Listed entries:
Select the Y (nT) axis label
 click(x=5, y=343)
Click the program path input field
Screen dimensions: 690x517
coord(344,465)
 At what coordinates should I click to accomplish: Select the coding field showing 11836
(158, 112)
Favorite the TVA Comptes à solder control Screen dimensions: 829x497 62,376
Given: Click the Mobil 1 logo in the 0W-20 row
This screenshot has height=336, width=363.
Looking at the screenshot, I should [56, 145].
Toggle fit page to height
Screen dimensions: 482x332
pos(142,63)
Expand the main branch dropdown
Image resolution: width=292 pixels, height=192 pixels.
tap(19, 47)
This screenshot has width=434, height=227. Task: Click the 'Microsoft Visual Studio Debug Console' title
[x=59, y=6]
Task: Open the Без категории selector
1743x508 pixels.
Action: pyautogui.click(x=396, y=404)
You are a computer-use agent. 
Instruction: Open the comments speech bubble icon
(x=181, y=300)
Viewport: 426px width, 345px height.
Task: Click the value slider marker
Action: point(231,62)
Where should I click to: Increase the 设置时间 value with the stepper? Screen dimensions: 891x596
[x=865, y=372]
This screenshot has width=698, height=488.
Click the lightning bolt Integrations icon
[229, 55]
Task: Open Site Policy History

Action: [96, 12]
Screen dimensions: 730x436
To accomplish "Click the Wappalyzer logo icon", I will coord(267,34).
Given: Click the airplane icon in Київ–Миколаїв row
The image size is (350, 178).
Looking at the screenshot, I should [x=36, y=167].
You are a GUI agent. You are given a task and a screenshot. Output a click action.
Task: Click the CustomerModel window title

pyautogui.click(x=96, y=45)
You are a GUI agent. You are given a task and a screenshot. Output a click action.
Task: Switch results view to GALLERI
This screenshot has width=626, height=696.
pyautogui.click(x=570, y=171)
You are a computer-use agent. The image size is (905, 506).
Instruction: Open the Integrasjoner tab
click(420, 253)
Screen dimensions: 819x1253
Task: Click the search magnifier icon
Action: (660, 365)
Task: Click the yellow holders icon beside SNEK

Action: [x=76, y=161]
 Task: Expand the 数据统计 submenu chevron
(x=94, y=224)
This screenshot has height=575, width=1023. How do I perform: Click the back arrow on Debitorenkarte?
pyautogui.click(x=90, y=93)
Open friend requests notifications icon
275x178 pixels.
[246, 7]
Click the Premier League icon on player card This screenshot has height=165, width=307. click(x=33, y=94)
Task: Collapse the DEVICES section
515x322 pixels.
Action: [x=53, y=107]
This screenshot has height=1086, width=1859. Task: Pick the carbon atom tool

What to produce: Every record must be transcribed exactly, with no line skipped.

Your solution:
Select the Y (nT) axis label
 click(x=5, y=343)
Click the program path input field
Screen dimensions: 690x517
coord(344,465)
 At what coordinates should I click to accomplish: Select the coding field showing 11836
(158, 112)
Favorite the TVA Comptes à solder control Screen dimensions: 829x497 62,376
Given: Click the Mobil 1 logo in the 0W-20 row
This screenshot has height=336, width=363.
Looking at the screenshot, I should [56, 145].
Toggle fit page to height
Screen dimensions: 482x332
pos(142,63)
Expand the main branch dropdown
Image resolution: width=292 pixels, height=192 pixels.
tap(19, 47)
This screenshot has width=434, height=227. Task: Click the 'Microsoft Visual Studio Debug Console' title
[x=59, y=6]
Task: Open the Без категории selector
1743x508 pixels.
Action: pyautogui.click(x=396, y=404)
You are a computer-use agent. 
Instruction: Open the comments speech bubble icon
(x=181, y=300)
Viewport: 426px width, 345px height.
Task: Click the value slider marker
Action: point(231,62)
Where should I click to: Increase the 设置时间 value with the stepper? Screen dimensions: 891x596
[x=865, y=372]
This screenshot has width=698, height=488.
Click the lightning bolt Integrations icon
[229, 55]
Task: Open Site Policy History

Action: [96, 12]
Screen dimensions: 730x436
To accomplish "Click the Wappalyzer logo icon", I will coord(267,34).
Given: Click the airplane icon in Київ–Миколаїв row
The image size is (350, 178).
Looking at the screenshot, I should [x=36, y=167].
You are a GUI agent. You are given a task and a screenshot. Output a click action.
Task: Click the CustomerModel window title

pyautogui.click(x=96, y=45)
You are a GUI agent. You are given a task and a screenshot. Output a click action.
Task: Switch results view to GALLERI
This screenshot has width=626, height=696.
pyautogui.click(x=570, y=171)
You are a computer-use agent. The image size is (905, 506).
Instruction: Open the Integrasjoner tab
click(420, 253)
Screen dimensions: 819x1253
Task: Click the search magnifier icon
Action: (660, 365)
Task: Click the yellow holders icon beside SNEK

Action: [x=76, y=161]
 Task: Expand the 数据统计 submenu chevron
(x=94, y=224)
This screenshot has height=575, width=1023. How do I perform: Click the back arrow on Debitorenkarte?
pyautogui.click(x=90, y=93)
Open friend requests notifications icon
275x178 pixels.
[246, 7]
Click the Premier League icon on player card This screenshot has height=165, width=307. click(x=33, y=94)
Task: Collapse the DEVICES section
515x322 pixels.
Action: [x=53, y=107]
This screenshot has height=1086, width=1859. Task: Pick the carbon atom tool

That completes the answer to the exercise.